Set problem A
Condense the paragraph of the Jujutsu Kaisen chatlog that begins "Lucas, we're here today" into a short bulleted list that keeps its main facts.

Extract
%%

Disclaimer:The views and opinions expressed by the participants in this chatlog are not the views of Anime News Network. Spoiler Warning for discussion of the series ahead.
Sylvia
Lucas, we're here today to answer an important question: Is it good or bad when an anime makes me feel like I'm in a packed conference room at my day job listening to our CEO drone on about our corporate roadmap for 2026? And is it better or worse when the offending anime is the super shonen star Jujutsu Kaisen?
Lucas
Sylvia, I don't know what you do at your day job, but mine requires me to spend a lot of time looking at presentation decks filled with nerd stuff, which means season 3 episode 3 of Jujutsu Kaisen was virtually indistinguishable from what I experience every weekday at my 9-5.
Don't get me wrong, I love me some economical storytelling, but this PowerPoint definitely came across as more self-aggrandizing than meaningful, or emotionally setting up any of the story beats set to hit this season.
It seems to me a good encapsulation of the major complaints I've heard (and had) about JJK, namely the inconsistent plotting and writing. In theory, Tengen's lengthy explanation serves as a portent of the upcoming Culling Game. It is big. It is complicated. Therefore, it is important. In practice, this turns into a bizarre creative choice that grinds the narrative to a halt and raises a lot of questions. In particular: why?

%%

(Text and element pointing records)
%%

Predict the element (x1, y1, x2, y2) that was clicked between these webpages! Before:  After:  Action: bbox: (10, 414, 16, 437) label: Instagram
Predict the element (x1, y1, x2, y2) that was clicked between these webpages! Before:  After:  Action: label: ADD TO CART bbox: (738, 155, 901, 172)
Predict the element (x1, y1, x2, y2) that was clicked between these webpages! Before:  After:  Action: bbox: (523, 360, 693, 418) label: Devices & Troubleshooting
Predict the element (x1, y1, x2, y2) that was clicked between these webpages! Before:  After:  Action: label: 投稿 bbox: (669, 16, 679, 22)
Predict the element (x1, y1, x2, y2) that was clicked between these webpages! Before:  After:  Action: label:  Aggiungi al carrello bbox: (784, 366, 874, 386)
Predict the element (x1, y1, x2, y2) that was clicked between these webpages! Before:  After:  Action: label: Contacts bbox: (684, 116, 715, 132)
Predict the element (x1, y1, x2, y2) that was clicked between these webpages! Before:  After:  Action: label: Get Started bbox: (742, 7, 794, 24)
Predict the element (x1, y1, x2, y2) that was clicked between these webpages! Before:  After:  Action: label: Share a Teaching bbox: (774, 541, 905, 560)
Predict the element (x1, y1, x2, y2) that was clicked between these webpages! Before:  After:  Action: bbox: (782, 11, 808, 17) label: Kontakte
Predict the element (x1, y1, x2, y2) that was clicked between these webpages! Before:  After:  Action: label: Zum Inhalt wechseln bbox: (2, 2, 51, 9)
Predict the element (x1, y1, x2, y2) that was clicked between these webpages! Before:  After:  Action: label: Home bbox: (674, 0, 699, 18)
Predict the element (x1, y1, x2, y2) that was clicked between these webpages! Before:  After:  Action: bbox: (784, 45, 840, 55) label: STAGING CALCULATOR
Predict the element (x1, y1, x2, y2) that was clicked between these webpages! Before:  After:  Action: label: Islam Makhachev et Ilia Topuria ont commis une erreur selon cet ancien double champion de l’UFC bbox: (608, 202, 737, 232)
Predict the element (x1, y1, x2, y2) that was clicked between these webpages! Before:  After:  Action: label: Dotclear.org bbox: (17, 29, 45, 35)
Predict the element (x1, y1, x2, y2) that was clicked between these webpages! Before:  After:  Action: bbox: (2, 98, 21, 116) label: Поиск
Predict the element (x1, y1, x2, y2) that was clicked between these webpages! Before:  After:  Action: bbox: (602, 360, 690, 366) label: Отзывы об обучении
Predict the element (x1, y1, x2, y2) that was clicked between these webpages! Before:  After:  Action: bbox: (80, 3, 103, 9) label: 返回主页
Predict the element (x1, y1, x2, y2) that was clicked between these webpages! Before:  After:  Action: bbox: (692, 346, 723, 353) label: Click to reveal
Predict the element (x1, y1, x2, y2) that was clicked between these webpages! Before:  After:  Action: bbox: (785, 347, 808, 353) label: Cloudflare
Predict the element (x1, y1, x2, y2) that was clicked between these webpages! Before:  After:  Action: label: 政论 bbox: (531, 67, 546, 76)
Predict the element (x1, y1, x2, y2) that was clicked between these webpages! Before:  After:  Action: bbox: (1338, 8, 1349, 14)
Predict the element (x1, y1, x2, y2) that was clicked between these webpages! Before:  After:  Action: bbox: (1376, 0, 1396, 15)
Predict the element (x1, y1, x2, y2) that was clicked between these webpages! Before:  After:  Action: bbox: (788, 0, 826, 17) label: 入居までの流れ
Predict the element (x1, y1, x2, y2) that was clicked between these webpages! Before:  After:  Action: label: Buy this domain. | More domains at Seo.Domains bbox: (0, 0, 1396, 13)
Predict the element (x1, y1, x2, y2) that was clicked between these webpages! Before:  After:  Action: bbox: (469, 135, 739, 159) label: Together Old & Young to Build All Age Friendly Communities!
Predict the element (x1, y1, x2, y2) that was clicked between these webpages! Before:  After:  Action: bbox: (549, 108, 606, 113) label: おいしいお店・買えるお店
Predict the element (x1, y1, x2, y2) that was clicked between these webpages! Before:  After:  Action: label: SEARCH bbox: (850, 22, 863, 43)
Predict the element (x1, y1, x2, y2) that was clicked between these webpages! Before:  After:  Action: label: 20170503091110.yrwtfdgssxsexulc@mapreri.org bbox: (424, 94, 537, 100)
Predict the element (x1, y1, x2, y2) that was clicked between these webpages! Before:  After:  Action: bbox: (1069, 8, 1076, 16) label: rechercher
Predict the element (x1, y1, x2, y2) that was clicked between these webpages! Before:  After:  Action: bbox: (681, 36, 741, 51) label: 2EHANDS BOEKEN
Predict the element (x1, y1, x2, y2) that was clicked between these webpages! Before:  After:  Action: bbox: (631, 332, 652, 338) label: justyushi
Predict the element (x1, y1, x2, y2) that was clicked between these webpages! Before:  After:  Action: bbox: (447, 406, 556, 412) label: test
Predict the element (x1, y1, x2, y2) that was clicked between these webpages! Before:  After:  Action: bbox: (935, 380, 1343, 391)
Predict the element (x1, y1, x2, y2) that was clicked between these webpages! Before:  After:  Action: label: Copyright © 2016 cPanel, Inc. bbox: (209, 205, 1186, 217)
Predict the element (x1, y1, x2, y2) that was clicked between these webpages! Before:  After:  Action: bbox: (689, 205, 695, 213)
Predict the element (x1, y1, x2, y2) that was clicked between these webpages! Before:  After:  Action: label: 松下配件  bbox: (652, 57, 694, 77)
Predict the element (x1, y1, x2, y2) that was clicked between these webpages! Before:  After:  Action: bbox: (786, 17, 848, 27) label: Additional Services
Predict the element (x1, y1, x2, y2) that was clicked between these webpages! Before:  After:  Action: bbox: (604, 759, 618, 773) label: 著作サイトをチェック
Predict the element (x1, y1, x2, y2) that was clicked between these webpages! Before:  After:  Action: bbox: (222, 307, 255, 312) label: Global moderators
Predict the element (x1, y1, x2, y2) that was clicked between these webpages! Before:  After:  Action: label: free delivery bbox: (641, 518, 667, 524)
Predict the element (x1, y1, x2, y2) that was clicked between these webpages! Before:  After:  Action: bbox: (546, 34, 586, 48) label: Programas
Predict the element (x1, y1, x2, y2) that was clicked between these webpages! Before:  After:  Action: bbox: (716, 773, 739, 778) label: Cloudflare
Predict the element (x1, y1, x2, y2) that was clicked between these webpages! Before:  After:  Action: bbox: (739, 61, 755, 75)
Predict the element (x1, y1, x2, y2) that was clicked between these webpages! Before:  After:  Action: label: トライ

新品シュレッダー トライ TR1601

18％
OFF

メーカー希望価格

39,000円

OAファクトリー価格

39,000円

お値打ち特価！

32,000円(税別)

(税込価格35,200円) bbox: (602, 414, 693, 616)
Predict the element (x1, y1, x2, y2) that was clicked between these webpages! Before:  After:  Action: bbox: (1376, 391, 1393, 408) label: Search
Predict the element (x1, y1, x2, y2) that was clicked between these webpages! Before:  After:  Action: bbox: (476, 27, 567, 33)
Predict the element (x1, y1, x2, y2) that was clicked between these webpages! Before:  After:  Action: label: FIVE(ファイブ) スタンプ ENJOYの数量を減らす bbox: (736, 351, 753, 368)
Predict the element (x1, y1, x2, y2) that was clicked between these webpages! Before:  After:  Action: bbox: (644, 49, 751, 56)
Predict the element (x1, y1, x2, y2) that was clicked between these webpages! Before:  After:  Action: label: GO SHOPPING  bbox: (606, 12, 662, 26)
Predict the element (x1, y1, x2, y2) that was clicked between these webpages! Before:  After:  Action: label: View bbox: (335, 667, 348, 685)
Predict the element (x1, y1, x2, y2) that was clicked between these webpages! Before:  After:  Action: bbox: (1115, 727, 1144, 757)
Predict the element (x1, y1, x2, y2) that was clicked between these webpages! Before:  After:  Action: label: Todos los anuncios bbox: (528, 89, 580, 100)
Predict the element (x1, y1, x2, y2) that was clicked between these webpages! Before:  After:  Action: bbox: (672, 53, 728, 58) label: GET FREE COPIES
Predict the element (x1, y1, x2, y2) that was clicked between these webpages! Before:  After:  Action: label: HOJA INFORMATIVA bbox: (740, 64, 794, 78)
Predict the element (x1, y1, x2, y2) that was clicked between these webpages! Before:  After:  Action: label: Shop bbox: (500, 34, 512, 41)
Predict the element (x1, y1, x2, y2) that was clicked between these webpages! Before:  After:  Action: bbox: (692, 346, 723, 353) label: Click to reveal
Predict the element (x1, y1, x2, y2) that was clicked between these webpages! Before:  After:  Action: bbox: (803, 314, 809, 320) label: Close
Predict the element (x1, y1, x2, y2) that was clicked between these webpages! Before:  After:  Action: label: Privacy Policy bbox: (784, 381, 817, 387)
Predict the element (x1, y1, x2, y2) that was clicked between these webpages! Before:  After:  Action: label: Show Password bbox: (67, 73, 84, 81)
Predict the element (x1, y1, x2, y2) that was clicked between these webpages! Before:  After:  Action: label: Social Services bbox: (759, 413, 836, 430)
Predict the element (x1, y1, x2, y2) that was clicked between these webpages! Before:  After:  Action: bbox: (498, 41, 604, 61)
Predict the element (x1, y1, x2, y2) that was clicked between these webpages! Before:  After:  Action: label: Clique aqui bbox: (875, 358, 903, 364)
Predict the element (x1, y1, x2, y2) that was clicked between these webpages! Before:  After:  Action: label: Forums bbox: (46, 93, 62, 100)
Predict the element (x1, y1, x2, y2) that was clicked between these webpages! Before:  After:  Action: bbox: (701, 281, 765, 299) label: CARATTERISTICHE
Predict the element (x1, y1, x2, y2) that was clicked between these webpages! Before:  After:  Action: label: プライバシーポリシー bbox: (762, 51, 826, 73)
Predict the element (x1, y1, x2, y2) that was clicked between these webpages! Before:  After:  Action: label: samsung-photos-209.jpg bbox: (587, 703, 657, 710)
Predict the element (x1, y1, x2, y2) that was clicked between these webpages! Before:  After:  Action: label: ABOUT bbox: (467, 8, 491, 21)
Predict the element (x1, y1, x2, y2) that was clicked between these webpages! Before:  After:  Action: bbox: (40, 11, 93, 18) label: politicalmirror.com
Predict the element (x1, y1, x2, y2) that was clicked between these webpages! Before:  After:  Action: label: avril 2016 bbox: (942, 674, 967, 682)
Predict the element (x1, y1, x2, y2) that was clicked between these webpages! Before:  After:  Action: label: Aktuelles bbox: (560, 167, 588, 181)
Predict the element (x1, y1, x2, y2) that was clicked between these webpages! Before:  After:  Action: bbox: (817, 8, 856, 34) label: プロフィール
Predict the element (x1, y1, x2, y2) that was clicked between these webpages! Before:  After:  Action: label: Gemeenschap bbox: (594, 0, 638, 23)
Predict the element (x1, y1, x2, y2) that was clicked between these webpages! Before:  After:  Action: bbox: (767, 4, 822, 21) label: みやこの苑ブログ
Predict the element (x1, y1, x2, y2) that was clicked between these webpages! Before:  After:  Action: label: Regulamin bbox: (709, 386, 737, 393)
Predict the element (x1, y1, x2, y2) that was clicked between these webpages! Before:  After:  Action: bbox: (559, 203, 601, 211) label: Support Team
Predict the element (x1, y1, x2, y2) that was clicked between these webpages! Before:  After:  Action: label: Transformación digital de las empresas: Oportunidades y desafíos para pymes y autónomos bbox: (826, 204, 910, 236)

%%

Set problem B
Arrange the rows from the line holding "299) label: CARATTERISTICHE" through the line holding "703, 657, 710)", both included, as a numbered list, omitting blank lines.

Task answer A
- Today's aim is to settle an important question.
- Is it good or bad when an anime creates the feeling of sitting in a packed conference room at a day job, listening to the CEO drone on about the corporate roadmap for 2026?
- Is it better or worse when that anime is the super shonen star Jujutsu Kaisen?

Task answer B
1. Predict the element (x1, y1, x2, y2) that was clicked between these webpages! Before:  After:  Action: bbox: (701, 281, 765, 299) label: CARATTERISTICHE
2. Predict the element (x1, y1, x2, y2) that was clicked between these webpages! Before:  After:  Action: label: プライバシーポリシー bbox: (762, 51, 826, 73)
3. Predict the element (x1, y1, x2, y2) that was clicked between these webpages! Before:  After:  Action: label: samsung-photos-209.jpg bbox: (587, 703, 657, 710)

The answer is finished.